Quote Originally Posted by Absurd
The qualities you apparently dislike in other people are the ones you ascribe to yourself, what is funneh. Anyway, could be Beta/Gamma. Not really 'sure' yet. Thanks for listing two films I get an instant death wish for myself whilst watching, though...
It's so normal, though, for someone to be exactly what he hates. The only thing that makes me unusual in that area is the fact that I'm so obvious about it. And I hope that Edward Scissorhands isn't one of the movies you're talking about, because the main character is one of the characters I most relate to, and the movie was easily one of the most cathartic things I've ever experienced.

Gamma I'm kind of mixed on, because while I can look very Fe-devaluing--emotionally inexpressive, "hard to read," indifferent--I love being around people who are openly expressive and emotionally energetic, and dislike atmospheres where that sort of thing is discouraged. And I myself can be pretty expressive, too, under the right circumstances; i.e. being in a good mood, etc.

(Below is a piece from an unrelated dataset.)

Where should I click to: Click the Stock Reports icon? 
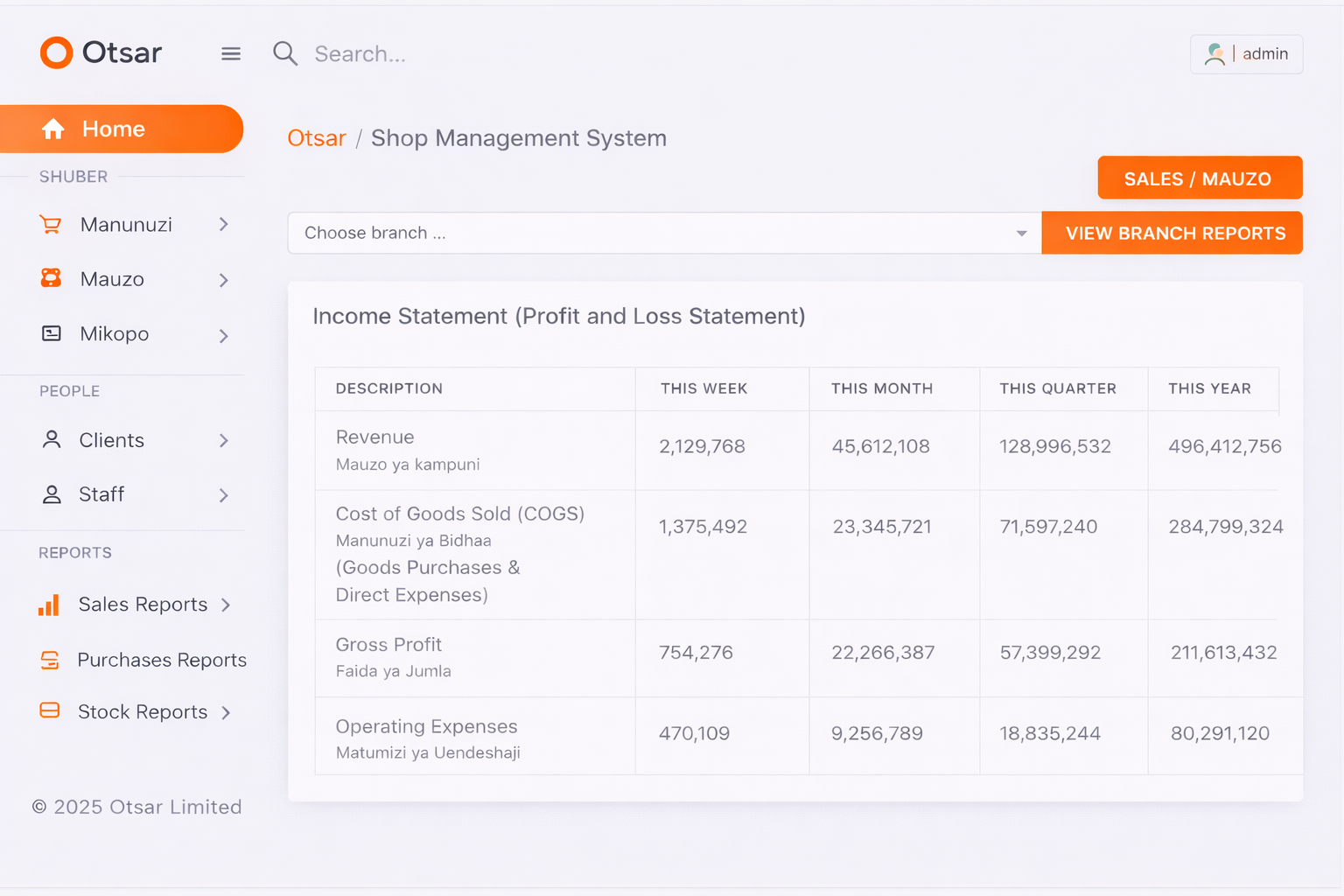click(x=51, y=711)
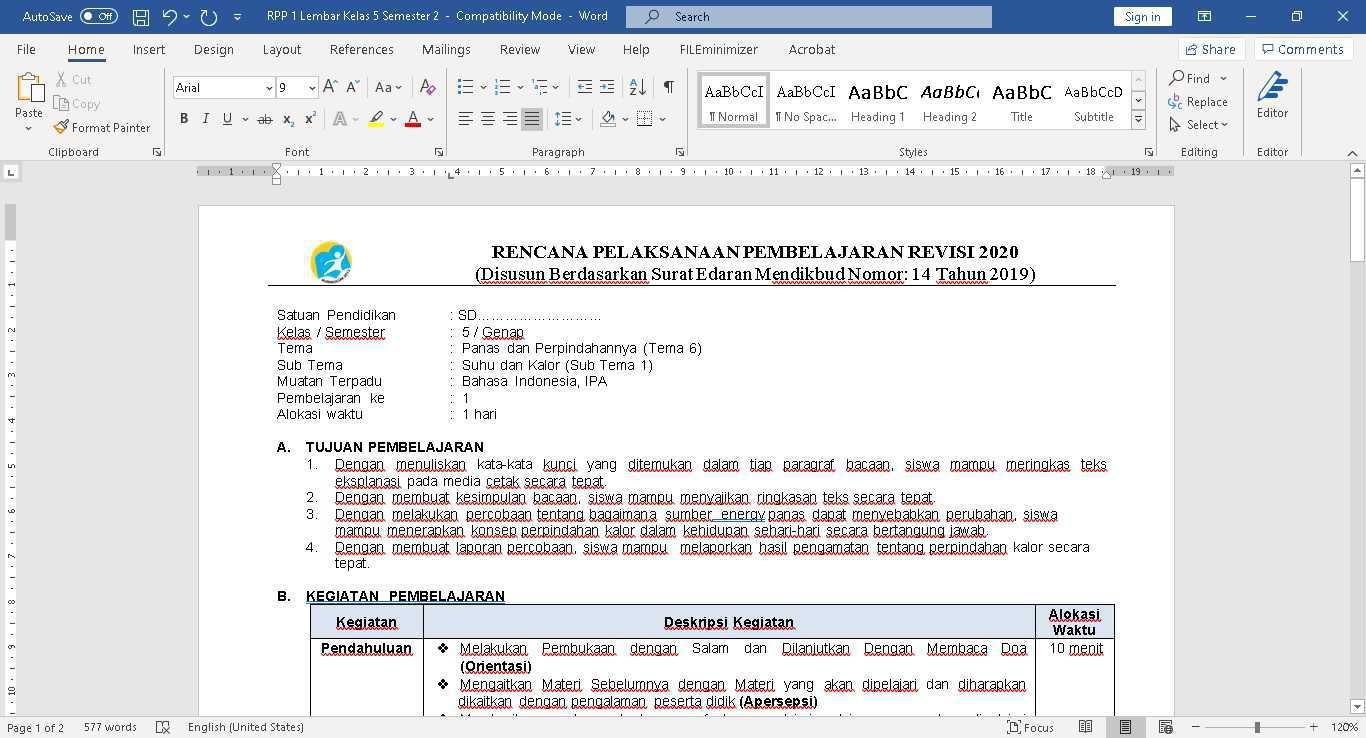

Beta quadra people seem too awesome to be my brothers and sisters. I would want them to accept me, but I think they would consider me out of place.

Quote Originally Posted by JWC3
What's your favorite museum?
My answer to this may not be the most indicative one, because I've only been to a pair of museums. But it would be the art museum I went to with a friend of mine, about a year ago (and I will point out that, in theory, I prefer an art museum to a science museum; I'm more fulfilled by the humanities--things with emotional richness or spiritual depth--than I am by information about the workings of the world. What exists in the physical universe is very arbitrary, while what is human is of the deepest significance possible.). I took particular pleasure in the things there that spoke of aristocracy--the golden spoons, the towering wardrobes covered in carved in angels, and all of that. I wish I had been born in a place filled with such things; a golden spoon with rubies set into the handle turns the act of eating into an act of immeasurable grace (I would still wolf everything down, though. That would be good for the aesthetic contrast.).

Quote Originally Posted by Narc
LSE seems to be a distinct possibility.
Hmm. . . I have a feeling you're trying to press my buttons (will I react with outrage or will I calmly agree? Neither: I'm quietly amused), or maybe I just don't realize how LSE I've made myself look in this topic.

. . . Actually, there is not a huge lot that seems outright wrong about me in the LSE profile on Wikisocion. But none of it rings much of a bell, either. I feel like I'm reading a typical horoscope entry; who wouldn't agree with half of these descriptors? Some of it really does seem decidedly wrong, though:

As their innate understanding of personality is not very fine-tuned, they judge others' character more by their objective deeds than by their attitudes and motives, which can be hard for the LSE to discern.

LSEs are often unable to control their emotions. When they are in a bad mood they can be very direct, sometimes even to the point of being verbally abrasive to loved ones and complete strangers.

Many LSEs are conneisseurs of good food, good clothes, household products, and hygienic products.

The comfort and convenience of things and living space is very important to LSEs. Living spaces need to be conducive to rest, work, or recreation. LSEs take it into their own hands to reorganize or redesign living spaces to make them more comfortable and convenient.

LSEs try not to let themselves get carried away with any feelings.

LSEs generally avoid talking about things that might or might not happen that don't depend on them, though they may think about these things to themselves. Discussions about what might or might not happen that are not based on provable facts distress them.

LSEs approach relationships on their own terms, typically taking on the initiative to get to know the other person. LSEs' approach to dating typically follows traditional gender roles, as they feel uncertain when being too creative in initiating relationships.

LSEs are typically unsure of their personal feelings about people and relationships, as well as unsure of their right to harbor personal sentiments in the first place. They need someone they can trust to recognize and substantiate their feelings from a psychological or spiritual standpoint. This helps them learn over time to recognize and trust their feelings more.
Actually, now that I have this list in front of me, I've changed my mind: there really are a lot of problems here.